* _What you have to do_
Beginning at whichever line contains "The image size is (2314, 1596).", reproduce each line of the records below word for word, ending with the last, and add nothing.

[Dataset entries]

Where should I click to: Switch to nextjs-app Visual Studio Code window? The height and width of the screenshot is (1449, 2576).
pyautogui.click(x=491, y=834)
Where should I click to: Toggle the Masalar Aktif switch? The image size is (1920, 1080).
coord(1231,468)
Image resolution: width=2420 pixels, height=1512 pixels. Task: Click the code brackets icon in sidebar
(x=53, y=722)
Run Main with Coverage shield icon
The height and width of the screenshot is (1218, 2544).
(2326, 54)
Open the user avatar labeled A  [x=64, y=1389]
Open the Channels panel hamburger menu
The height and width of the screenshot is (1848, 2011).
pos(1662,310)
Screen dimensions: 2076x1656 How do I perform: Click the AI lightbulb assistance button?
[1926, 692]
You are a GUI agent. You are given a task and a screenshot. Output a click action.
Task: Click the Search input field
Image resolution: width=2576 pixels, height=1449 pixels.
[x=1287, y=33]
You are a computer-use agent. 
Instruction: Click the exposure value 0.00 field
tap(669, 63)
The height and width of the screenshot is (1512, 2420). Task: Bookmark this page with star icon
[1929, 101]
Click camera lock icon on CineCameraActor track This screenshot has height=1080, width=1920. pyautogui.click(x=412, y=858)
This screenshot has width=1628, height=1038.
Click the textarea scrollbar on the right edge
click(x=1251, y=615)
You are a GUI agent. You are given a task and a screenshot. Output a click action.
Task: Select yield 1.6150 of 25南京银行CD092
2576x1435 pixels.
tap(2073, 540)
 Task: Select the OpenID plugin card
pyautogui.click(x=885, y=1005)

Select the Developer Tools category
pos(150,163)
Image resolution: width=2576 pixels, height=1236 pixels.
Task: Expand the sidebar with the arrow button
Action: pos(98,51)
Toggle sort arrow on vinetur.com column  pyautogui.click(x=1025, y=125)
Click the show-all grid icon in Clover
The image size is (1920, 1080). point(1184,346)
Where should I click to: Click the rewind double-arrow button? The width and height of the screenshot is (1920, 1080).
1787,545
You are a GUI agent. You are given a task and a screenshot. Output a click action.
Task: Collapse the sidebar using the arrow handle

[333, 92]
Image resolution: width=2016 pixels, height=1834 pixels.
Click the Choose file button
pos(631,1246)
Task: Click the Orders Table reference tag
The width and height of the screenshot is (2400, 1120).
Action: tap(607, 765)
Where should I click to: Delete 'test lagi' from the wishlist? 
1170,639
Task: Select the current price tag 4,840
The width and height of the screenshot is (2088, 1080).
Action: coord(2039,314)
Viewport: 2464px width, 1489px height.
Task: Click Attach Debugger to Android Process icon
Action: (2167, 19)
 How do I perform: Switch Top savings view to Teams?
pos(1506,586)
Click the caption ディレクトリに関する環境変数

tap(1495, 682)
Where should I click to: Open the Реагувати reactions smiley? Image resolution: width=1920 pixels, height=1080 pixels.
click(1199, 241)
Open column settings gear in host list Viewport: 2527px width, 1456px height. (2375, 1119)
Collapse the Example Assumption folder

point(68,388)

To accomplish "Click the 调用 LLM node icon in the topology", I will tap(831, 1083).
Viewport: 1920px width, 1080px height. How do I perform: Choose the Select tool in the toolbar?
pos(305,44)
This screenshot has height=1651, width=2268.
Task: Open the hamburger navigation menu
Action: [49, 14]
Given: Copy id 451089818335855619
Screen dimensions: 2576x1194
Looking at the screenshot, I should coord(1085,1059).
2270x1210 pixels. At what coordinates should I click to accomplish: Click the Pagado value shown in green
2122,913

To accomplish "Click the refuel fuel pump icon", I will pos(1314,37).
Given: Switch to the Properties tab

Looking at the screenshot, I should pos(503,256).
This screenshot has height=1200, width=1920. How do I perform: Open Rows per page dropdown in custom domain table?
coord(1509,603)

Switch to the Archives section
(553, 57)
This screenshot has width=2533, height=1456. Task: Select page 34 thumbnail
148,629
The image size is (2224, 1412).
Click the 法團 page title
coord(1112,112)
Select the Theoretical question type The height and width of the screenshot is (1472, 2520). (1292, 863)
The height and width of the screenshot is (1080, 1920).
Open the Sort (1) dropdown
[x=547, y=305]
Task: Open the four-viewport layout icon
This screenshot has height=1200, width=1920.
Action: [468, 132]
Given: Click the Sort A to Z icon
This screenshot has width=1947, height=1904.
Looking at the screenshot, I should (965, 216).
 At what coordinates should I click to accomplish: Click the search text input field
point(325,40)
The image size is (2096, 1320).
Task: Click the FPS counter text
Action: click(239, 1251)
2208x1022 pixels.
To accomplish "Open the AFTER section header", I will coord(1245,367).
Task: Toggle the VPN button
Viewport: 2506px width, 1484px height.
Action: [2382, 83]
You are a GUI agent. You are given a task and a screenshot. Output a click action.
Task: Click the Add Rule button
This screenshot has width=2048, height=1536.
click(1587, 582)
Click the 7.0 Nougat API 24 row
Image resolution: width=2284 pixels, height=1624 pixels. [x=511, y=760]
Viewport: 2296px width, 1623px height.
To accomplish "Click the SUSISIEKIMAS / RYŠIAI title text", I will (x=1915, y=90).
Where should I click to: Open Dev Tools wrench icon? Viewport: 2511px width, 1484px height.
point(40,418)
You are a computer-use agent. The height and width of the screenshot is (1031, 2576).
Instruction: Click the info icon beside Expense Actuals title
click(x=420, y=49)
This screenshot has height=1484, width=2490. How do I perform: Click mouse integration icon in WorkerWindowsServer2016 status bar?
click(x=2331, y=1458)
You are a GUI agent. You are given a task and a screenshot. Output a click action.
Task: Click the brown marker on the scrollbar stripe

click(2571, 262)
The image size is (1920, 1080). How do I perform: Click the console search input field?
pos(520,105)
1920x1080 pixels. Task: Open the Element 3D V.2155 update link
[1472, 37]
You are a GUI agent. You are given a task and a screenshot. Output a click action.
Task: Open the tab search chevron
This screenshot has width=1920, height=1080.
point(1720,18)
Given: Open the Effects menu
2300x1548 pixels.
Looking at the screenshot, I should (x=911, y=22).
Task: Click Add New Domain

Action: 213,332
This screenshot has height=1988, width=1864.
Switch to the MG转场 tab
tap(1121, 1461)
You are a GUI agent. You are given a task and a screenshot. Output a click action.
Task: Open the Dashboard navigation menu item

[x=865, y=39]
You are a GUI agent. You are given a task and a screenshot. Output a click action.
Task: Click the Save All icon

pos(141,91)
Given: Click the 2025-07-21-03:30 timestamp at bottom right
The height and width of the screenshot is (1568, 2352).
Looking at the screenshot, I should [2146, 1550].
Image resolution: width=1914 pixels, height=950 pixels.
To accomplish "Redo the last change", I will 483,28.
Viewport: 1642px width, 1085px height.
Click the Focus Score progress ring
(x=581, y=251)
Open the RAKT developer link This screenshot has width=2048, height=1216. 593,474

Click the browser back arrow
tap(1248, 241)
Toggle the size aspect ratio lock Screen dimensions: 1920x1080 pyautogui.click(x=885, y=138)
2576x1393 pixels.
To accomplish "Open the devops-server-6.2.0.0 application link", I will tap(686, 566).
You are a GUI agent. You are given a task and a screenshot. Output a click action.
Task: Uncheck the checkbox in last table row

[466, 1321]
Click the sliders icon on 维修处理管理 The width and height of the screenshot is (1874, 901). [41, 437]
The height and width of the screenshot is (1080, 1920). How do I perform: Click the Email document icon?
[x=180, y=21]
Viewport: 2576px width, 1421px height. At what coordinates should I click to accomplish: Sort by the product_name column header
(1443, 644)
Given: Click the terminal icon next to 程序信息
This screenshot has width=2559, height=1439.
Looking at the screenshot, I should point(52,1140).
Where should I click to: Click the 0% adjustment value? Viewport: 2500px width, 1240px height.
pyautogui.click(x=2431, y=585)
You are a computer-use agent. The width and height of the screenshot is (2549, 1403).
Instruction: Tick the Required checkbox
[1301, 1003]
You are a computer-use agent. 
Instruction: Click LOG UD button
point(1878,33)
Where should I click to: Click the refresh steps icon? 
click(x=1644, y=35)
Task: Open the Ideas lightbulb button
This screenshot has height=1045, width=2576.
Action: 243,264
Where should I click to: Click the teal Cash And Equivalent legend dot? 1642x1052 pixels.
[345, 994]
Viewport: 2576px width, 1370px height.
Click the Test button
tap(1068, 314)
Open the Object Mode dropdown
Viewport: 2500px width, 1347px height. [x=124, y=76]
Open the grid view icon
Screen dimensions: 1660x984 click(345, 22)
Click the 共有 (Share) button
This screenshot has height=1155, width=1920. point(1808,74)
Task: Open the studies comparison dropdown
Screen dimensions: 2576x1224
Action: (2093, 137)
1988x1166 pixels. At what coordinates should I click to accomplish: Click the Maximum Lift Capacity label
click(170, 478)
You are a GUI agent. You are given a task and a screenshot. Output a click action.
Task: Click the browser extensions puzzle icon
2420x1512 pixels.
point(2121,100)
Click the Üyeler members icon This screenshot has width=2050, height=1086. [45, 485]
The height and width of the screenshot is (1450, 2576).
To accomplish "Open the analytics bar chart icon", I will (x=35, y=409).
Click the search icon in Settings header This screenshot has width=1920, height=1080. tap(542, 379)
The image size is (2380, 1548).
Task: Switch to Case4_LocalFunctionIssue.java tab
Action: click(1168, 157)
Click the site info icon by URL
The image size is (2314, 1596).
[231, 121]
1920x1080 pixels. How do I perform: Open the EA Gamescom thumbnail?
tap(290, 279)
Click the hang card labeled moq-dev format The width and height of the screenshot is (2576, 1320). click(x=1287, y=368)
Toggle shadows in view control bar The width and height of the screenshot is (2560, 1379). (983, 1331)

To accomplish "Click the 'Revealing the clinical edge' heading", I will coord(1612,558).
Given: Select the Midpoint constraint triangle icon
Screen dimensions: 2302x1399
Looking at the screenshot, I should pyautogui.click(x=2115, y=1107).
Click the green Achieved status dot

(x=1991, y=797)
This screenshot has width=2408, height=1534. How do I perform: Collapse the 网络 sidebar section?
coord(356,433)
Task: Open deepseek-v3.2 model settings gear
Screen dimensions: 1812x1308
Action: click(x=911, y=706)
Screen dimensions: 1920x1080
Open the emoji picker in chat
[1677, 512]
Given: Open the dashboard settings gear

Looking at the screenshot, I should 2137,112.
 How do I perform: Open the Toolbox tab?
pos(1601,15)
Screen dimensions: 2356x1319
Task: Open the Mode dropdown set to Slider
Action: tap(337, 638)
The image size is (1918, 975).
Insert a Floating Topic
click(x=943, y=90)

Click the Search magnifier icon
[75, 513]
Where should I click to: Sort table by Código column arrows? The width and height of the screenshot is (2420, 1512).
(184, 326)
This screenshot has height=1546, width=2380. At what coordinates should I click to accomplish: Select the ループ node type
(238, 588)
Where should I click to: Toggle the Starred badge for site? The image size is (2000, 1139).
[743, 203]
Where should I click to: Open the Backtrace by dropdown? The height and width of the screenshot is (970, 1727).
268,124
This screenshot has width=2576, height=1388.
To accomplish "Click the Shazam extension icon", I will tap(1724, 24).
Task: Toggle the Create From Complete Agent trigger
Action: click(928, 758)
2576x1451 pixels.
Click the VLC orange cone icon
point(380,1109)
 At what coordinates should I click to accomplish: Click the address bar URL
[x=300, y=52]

* _Task response_
The image size is (2314, 1596).
[231, 121]
1920x1080 pixels. How do I perform: Open the EA Gamescom thumbnail?
tap(290, 279)
Click the hang card labeled moq-dev format The width and height of the screenshot is (2576, 1320). click(x=1287, y=368)
Toggle shadows in view control bar The width and height of the screenshot is (2560, 1379). (983, 1331)

To accomplish "Click the 'Revealing the clinical edge' heading", I will coord(1612,558).
Given: Select the Midpoint constraint triangle icon
Screen dimensions: 2302x1399
Looking at the screenshot, I should pyautogui.click(x=2115, y=1107).
Click the green Achieved status dot

(x=1991, y=797)
This screenshot has width=2408, height=1534. How do I perform: Collapse the 网络 sidebar section?
coord(356,433)
Task: Open deepseek-v3.2 model settings gear
Screen dimensions: 1812x1308
Action: click(x=911, y=706)
Screen dimensions: 1920x1080
Open the emoji picker in chat
[1677, 512]
Given: Open the dashboard settings gear

Looking at the screenshot, I should 2137,112.
 How do I perform: Open the Toolbox tab?
pos(1601,15)
Screen dimensions: 2356x1319
Task: Open the Mode dropdown set to Slider
Action: tap(337, 638)
The image size is (1918, 975).
Insert a Floating Topic
click(x=943, y=90)

Click the Search magnifier icon
[75, 513]
Where should I click to: Sort table by Código column arrows? The width and height of the screenshot is (2420, 1512).
(184, 326)
This screenshot has height=1546, width=2380. At what coordinates should I click to accomplish: Select the ループ node type
(238, 588)
Where should I click to: Toggle the Starred badge for site? The image size is (2000, 1139).
[743, 203]
Where should I click to: Open the Backtrace by dropdown? The height and width of the screenshot is (970, 1727).
268,124
This screenshot has width=2576, height=1388.
To accomplish "Click the Shazam extension icon", I will tap(1724, 24).
Task: Toggle the Create From Complete Agent trigger
Action: click(928, 758)
2576x1451 pixels.
Click the VLC orange cone icon
point(380,1109)
 At what coordinates should I click to accomplish: Click the address bar URL
[x=300, y=52]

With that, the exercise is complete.